Berlin-Active surveillance appears to be a safe option for carefully selected patients diagnosed with prostate cancer. However, changes in biopsy scheduling and technique may be needed to detect high-grade cases.
University of Miami researchers reported that more than one-fourth of patients diagnosed with prostate cancer who chose active surveillance experienced tumor progression. Progression was largely unrelated to family history of prostate cancer, PSA at diagnosis, or a negative biopsy before diagnosis, said the authors, whose findings were reported at the 2011 Société Internationale d'Urologie congress in Berlin and subsequently published in the Journal of Urology (March 14, 2012).
"The rate of progression was relatively stable over the first three sessions of surveillance biopsies," said senior author Viacheslav Iremashvili, MD, PhD, senior research associate at the University of Miami Miller School of Medicine. "We noticed a significantly increased risk of biopsy progression in African-American patients (p<.001) and also in small prostates (p<.001) with correspondingly high PSA densities (p<.001). Patients who had two positive cores in diagnostic biopsy also had an increased risk of progression (p<.001).
The active surveillance program included 272 patients with a mean age of 62 years. Of the patients, 249 had at least one surveillance biopsy, the median PSA was 5.1 ng/mL, mean number of surveillance biopsies was 2.3, and median follow-up was 2.9 years.
"It should be noted that our criteria for active surveillance are somewhat more conservative than at other institutes. We included patients with clinical stage T1-T2a, Gleason score 4/5, and no more than two positive biopsy cores with less than 20% tumor in any core," Dr. Iremashvili said.
The follow-up consisted of PSA testing and digital rectal examination every 3 to 4 months. The first surveillance biopsy was done at approximately 1 year following diagnosis, and then every 1 to 2 years. Progression was defined as changes in the Gleason score or tumor volume beyond the accepted limits.
Within 3 years of active surveillance mean duration follow-up, tumor progression was seen in 64 patients (26%), of which five (23%) had Gleason 4/5 cancer only, 21 (33%) had increase in tumor volume only, and 28 (44%) had both types of changes. Eight patients (3%) elected treatment in the absence of biopsy progression.
More progression in African-American men
More than half of the African-American patients progressed compared to less than 25% of Caucasians after 3 years of active surveillance.
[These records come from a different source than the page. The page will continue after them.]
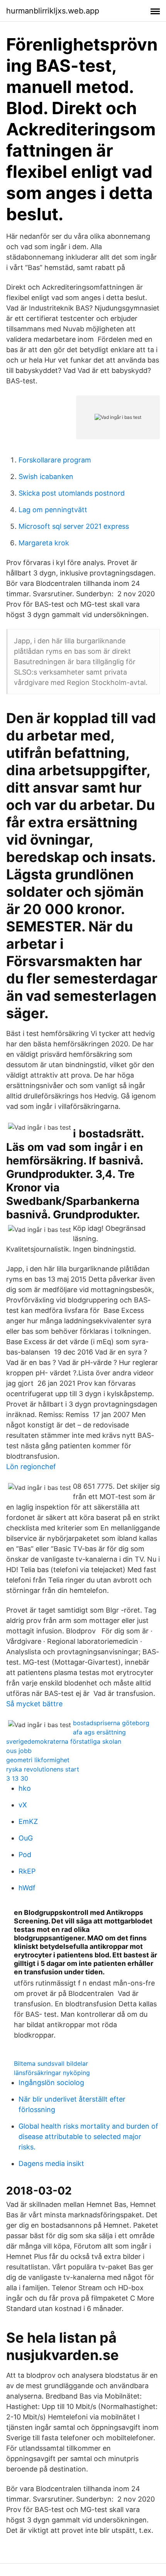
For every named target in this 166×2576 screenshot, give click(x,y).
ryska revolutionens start (42, 1769)
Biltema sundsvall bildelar (51, 2063)
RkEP (27, 1871)
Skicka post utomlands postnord (72, 493)
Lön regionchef (31, 1467)
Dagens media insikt (51, 2163)
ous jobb (19, 1750)
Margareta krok (44, 543)
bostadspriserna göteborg (111, 1723)
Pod (25, 1855)
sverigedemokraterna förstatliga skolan (63, 1741)
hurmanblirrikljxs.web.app (52, 11)
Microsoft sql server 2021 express (74, 526)
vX (23, 1805)
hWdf (27, 1888)
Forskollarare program (55, 460)
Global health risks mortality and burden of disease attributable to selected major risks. (88, 2136)
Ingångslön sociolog (51, 2082)
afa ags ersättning (99, 1732)
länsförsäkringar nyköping (52, 2073)
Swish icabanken (46, 476)
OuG (26, 1838)
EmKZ (28, 1821)
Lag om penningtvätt (53, 510)
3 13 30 (17, 1778)
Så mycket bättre (34, 1704)
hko (25, 1788)
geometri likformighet (37, 1760)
"Although the cut-point value of PSA density [PSAD] of 0.15 divided patients into subgroups of somewhat higher and somewhat lower risk, the difference between these groups (with PSAD of <0.15 and ≥0.15) did not seem to be dramatic. Thus, the risk of biopsy progression, although strongly associated with PSAD, does not seem to rise substantially in patients with values of >0.15, and the association between the risk of progression and PSAD is linear," Dr. Iremashvili said.
Patients with tumor progression elected to undergo prostatectomy (n=32, 53%) and radiotherapy (n=27, 44%). Three patients elected to continue active surveillance despite biopsy progression.
"The possibility of sacrificing the 'window of curability' is the most important challenge limiting widespread acceptance of active surveillance," Dr. Iremashvili pointed out.